▶ _Task objective_
Please continue the write-up below on the AWS document processing pipeline from the point where it stops; the material after it is not part of the write-up.

▶ _Source excerpt_
Credit to David Kheyman, Anirudh Menon, and Mojgan Ahmadi for the original architecture. I converted the example to use the Serverless Framework and Golang based on personal preference, but the original project which uses the CDK and Python can be viewed here. The blog post about the topic with more information can also be found here
NOTE We've renamed the following pieces in our project, but the slides still refer to the original architecture sample:
- Document Registrar is now Document Ingestion
- Extension Detector is now Document Processing
- Document Registration is now Document Register
- Pipeline Operations is now Document Tracking
This solution implements an ML-integrated document processing pipeline using Amazon Textract, Amazon Comprehend, Amazon Elasticsearch Service, and Amazon S3, with a surrounding document governance and lineage service, developed with Amazon DynamoDB, Amazon SNS, Amazon SQS, and AWS Lambda.
Customers in regulated industries want to use machine learning services to automate, annotate, and enhance their static document processing capabilities. However, there are strong compliance and data governance concerns in the field.
This solution is an end to end example of how customers can architect their solutions using asynchronous metadata services, that tie together steps of document processing pipelines, and their outputs, to the original document, thus creating a governance model centered around data lineage, data governance, and documented recordings of uploaded documents.
- A Linux or MacOS-compatible machine or subsystem.
- An AWS account with sufficient permissions
- Install WSL2 by following the instructions here
Go here to find helpful packages and libraries.

▶ _Provided records_
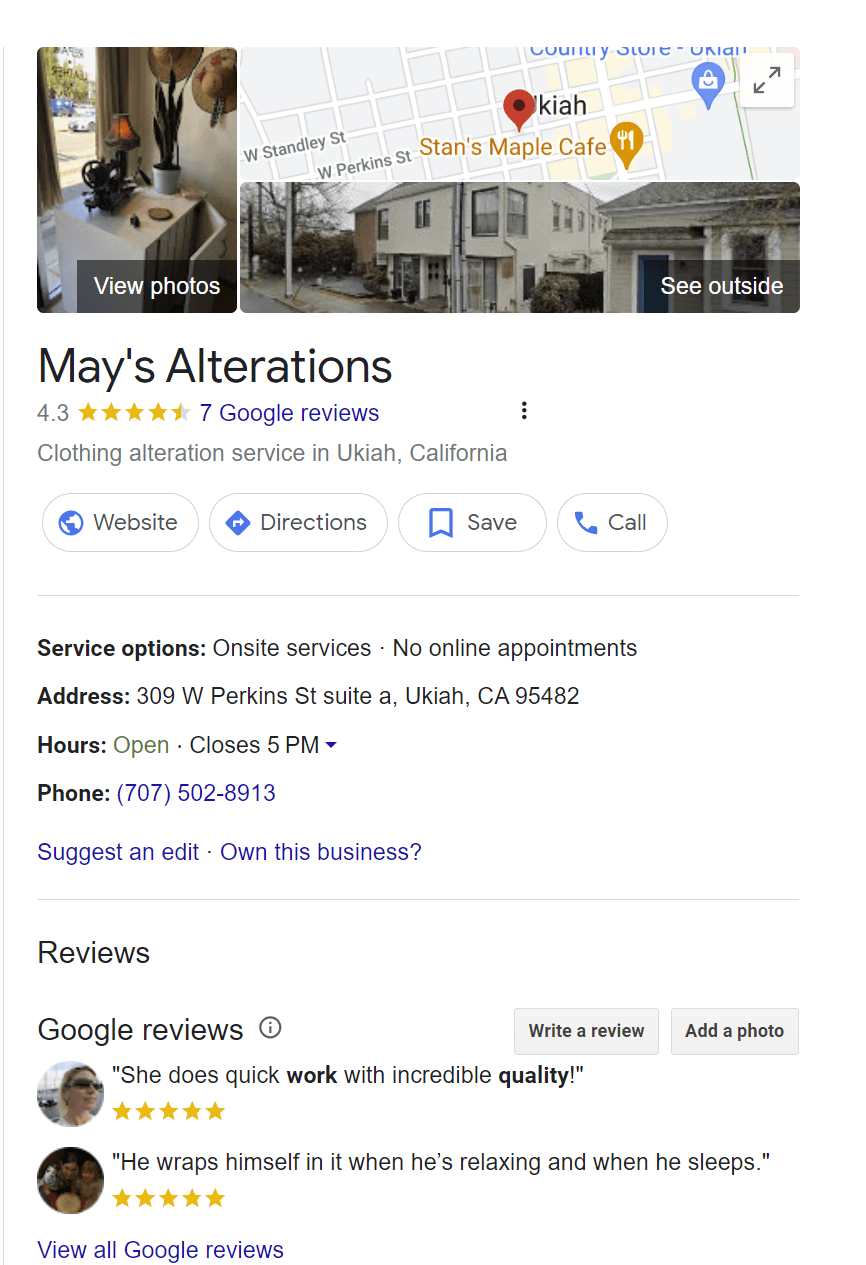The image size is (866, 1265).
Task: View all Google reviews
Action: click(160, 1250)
==
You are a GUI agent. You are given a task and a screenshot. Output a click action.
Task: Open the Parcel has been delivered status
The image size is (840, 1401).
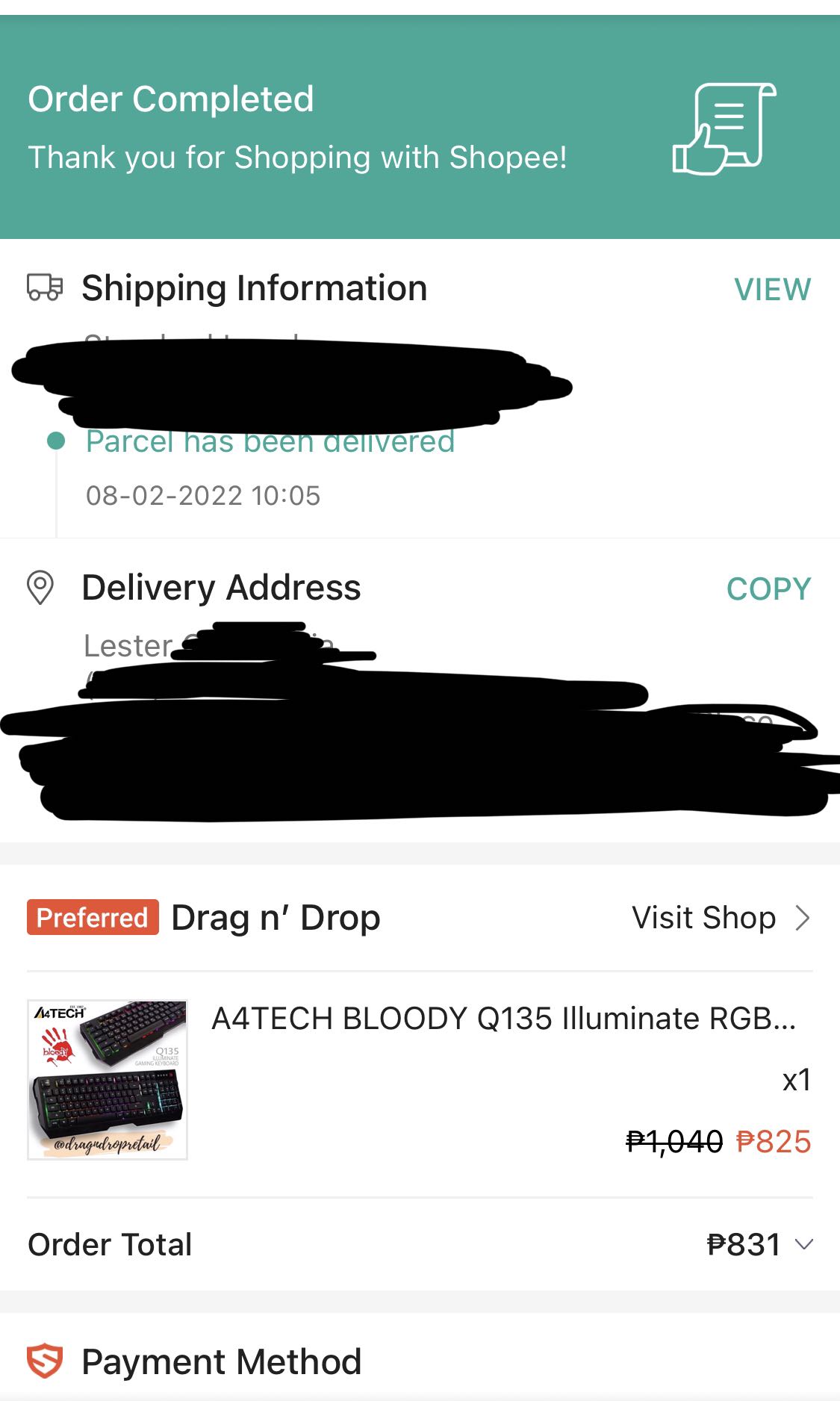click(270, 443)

▶ _Expected answer_
After adding a new reference execute the following where the go.mod file is located: go mod tidy
Test convention must have the suffix convention: *_test.go
. Execute with go test
Build your project with go build
More learning material here
- documentation # Setup documentation
- src # Source code
- awshelper # go package for aws helper utilities
- datastores # go package for dynamo data layer classes
- lambda # contains all deployable go lambdas
- comprehend_processor # go lambda triggered off Textract S3 to process textract results with Comprehend + send to Opensearch.
- document_classifier # metadata go lambda triggered off registration DB stream to check if document is valid + trigger events accordingly.
- document_ingest # go lambda triggered off uploaded documents in RawDocuments S3. Beginning of the workflow.
- document_lineage # metadata go lambda to track document history in the system in relation to posted lineage events.
- document_processor # go lambda triggered off valid classified documents in tracking DB stream to assess the document type + place it in the appropriate bucket (sync or async)
- document_register # metadata go lambda triggered off ingestion events that tag + catalogue the document then sends events for further processing.
- document_tracking # metadata go lambda to track record processing in the system in relation to posted pipeline events.
- textract_async_processor # go lambda that is triggered off textract completion SNS, processes the result and writes to S3
- textract_async_starter # go lambda triggered off async bucket and initiates textract async processing (PDF).
- textract_sync_processor # go lambda triggered off sync bucket, does textract sync processing (JPG, PNG) and writes to S3.
- metadata # go package for metadata clients used to push events for downstream consumers.
- textractparser # go package for textract parsing + writing to S3
- cf-template.resources.yml # Cloudformation resource definitions (S3, SNS, DynamoDB, ElasticSearch, etc.)
- go.mod # Go module file
- go.sum # Go dependencies
- Makefile # Build file to streamline build operation.
- package.json # Serverless dependencies
- serverless.yml # Project definition + structure + infrastructure as code.
- Setup your local AWS credentials with aws configure --profile profilename for the Deploy step.
- Edit the Makefile and replace the profile name with the one you created.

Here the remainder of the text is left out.